Feedback not quite fed back
For those regular followers, the date on Saturday went passably. We ended up seeing "Alfie", which really just gave me an excuse to look at Jude Law on screen for a wee while. As for the gentleman in question - no immediate sparks, but I will try and not be too overly critical after one meeting. Interestingly, following the date he and I chatted briefly on Messenger, and during this short conversation he felt the need to ask me for "feedback". I retorted that perhaps if he wanted "feedback", perhaps he should provide a questionnaire in future.
Miss Pear has had prior experience with dates wanting feedback. I thought it an interesting anecdote, but laughed off the possibility of the same occurring to me. Apparently, I laughed too soon.
If I were to be completely honest in some feedback to this gentleman, I fear that he would not see the community service that I was offering him. So in lieu of offering him the advice, that he so obviously needed, to his face - I will instead share it here for all to listen and learn from.
There are always going to be things that may annoy one person, but form nary a blip on someone else's radar. For me, talking during movies is an unforgivable sin. Despite his best intentions, to enquire after my recent poor health during the film, and the offer of a tissue "because I have a six pack on me", irked me somewhat.
I am quite old-fashioned when it comes to my dating expectations. Recently I have had to be reminded that many men revel in a woman's independence since it no longer necessarily requires them dipping their hands into their pocket. Although I think it a very convenient excuse to get out of paying for a date. Irrespective, there are definitely occasions when I feel it is appropriate to each pay for their share. And this date was one such occasion - but there are ways to phrase it. When approaching the ticket box, I was shocked to hear my date remark that I can pay for myself because he understands me being an "independent woman and all". It certainly wasn't the fact of paying for myself that caught me off guard, but his cavalier attitude with which he allowed me to pay.
The next most obvious criticism is his continued and persistent use of the word "wife". Having been on the marriage roundabout myself, I am not so naive to seek a partner that has never been formerly attached at this mature age. But any mention of his wife more often that twice in the first meeting smacks highly of not quite being over her yet. Further, feeling the need to explain and itemize their property settlement and his subsequent alimony payment schedule is certainly beyond good manners!
Finally, an hour spent in his company completely wore me out. I am known for an ability to converse above and beyond the norm. But I barely could get a word in. At one point, I gently suggested that he might want to relax. Just listening to him made me hypertensive. He insisted that he was relaxed and felt very comfortable in my company. HOLY. CRAP.

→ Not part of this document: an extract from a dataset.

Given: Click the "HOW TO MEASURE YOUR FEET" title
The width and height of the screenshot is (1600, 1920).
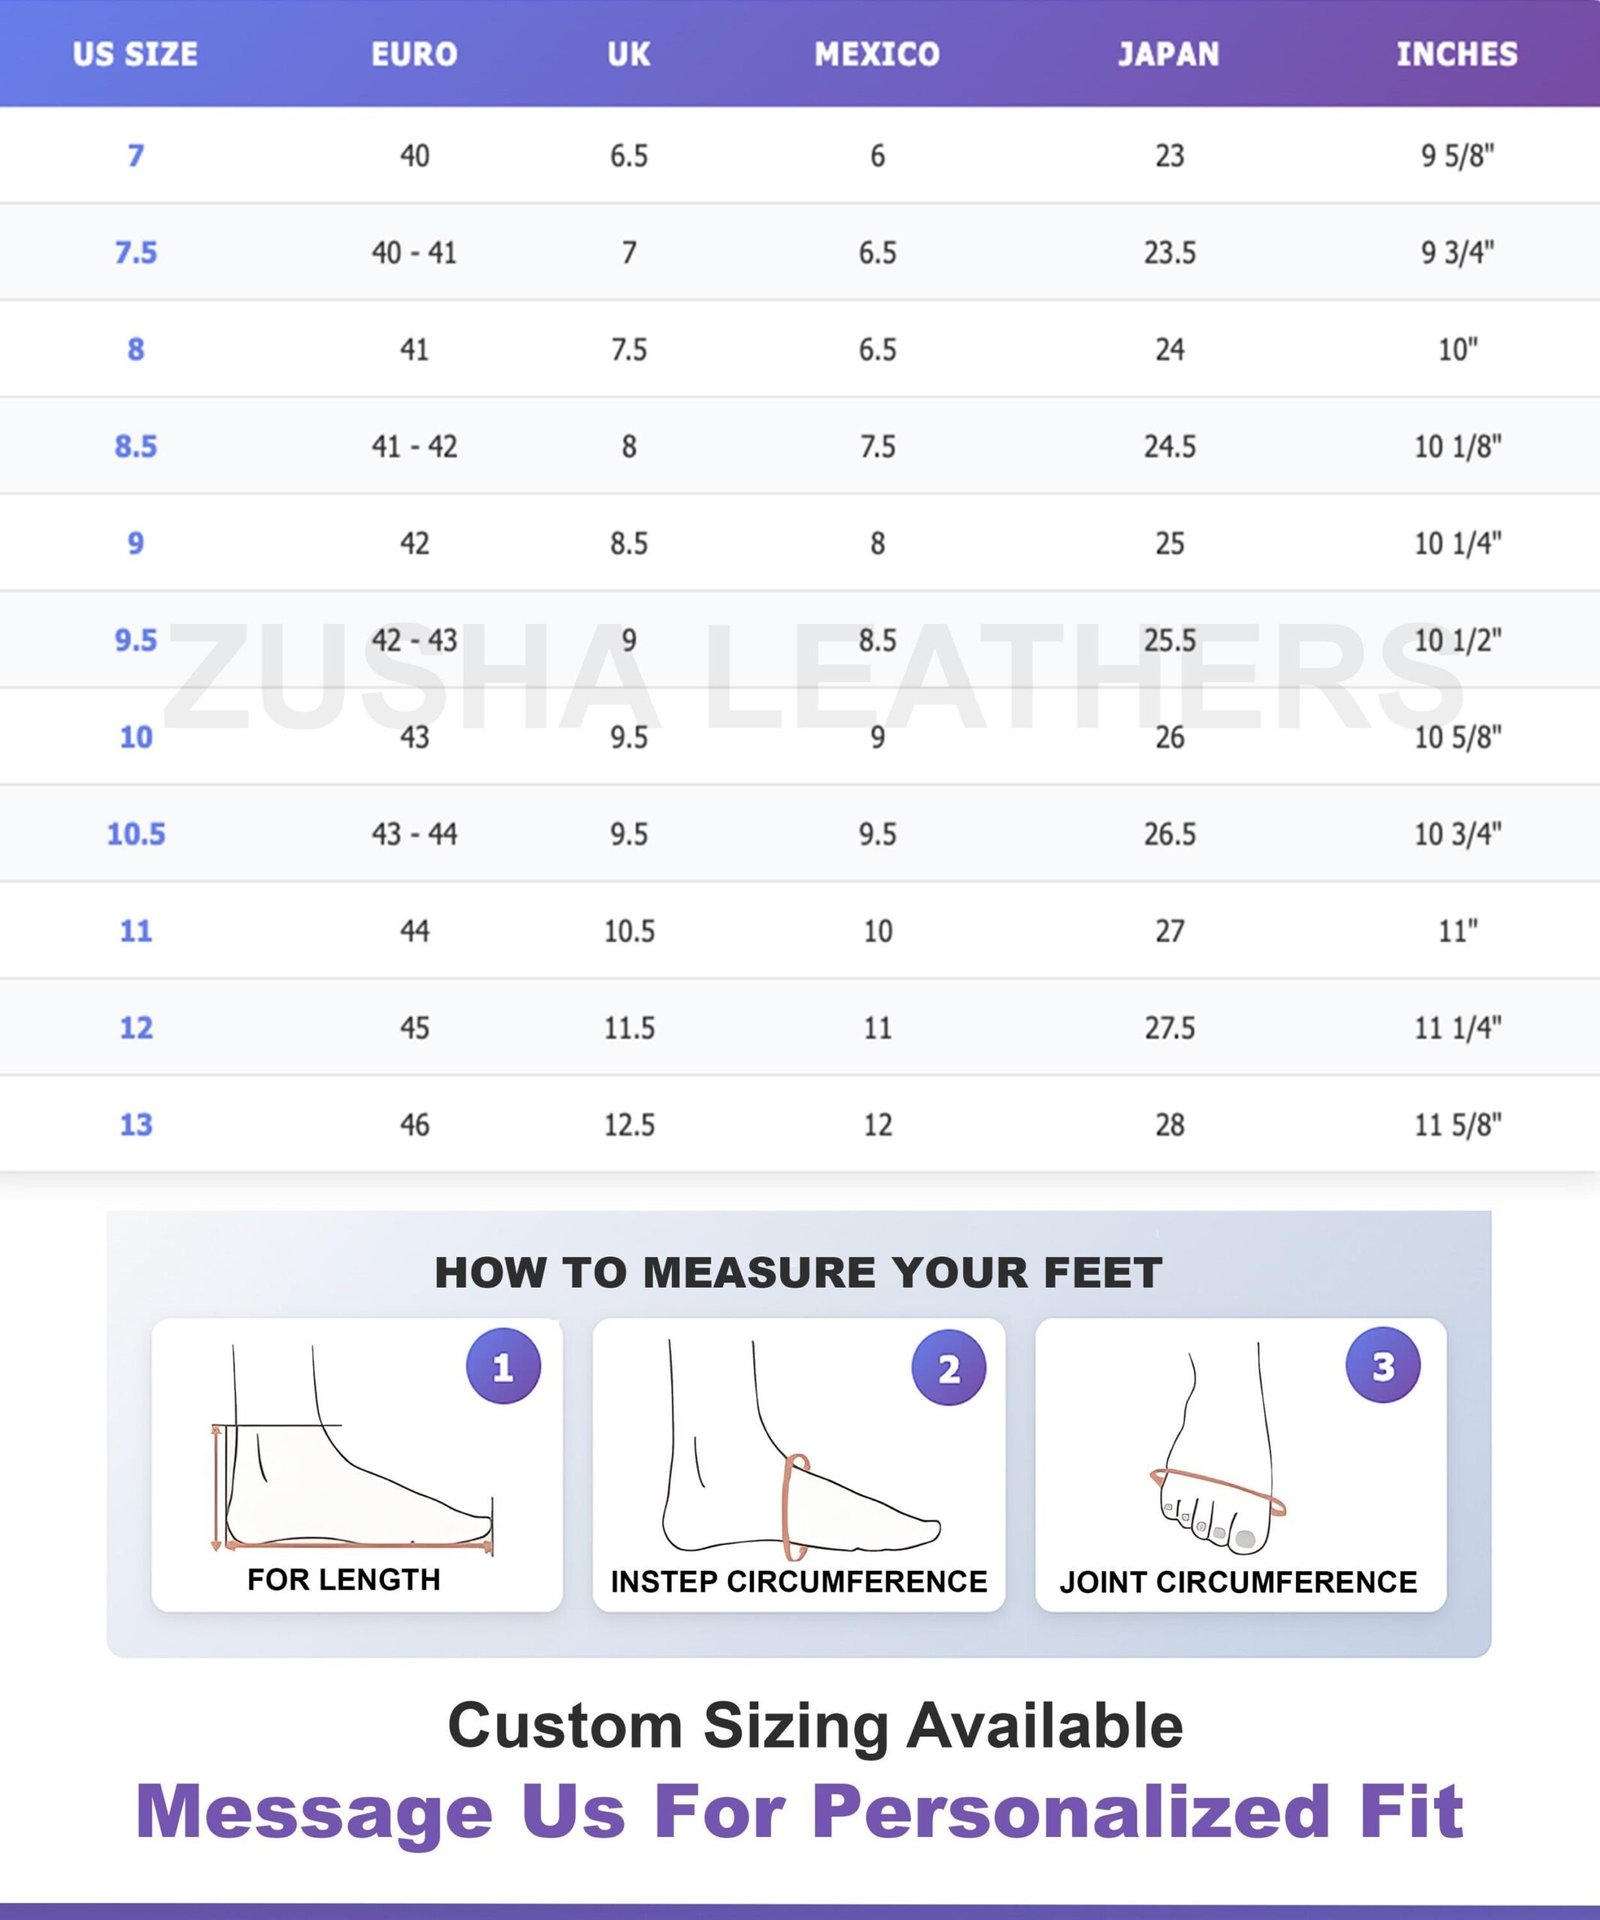Looking at the screenshot, I should pos(798,1273).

Will I see him again? The jury is out, but perhaps reaching a verdict. Happily, the next couple of weeks sees me very busy and out of the city for much of the time, thus making a second meeting impossible at this stage. So for me, perhaps a much needed dating sabbatical is just what the doctor ordered.
Interestingly, the most important facet of relating this story to friends was their consternation over what his pseudonym should be. It appears that no interesting date can go by initials alone (need I point out Tracksuit man and Shrek). So in honour of his predilection to great speed, he is to be known as Gonzalez.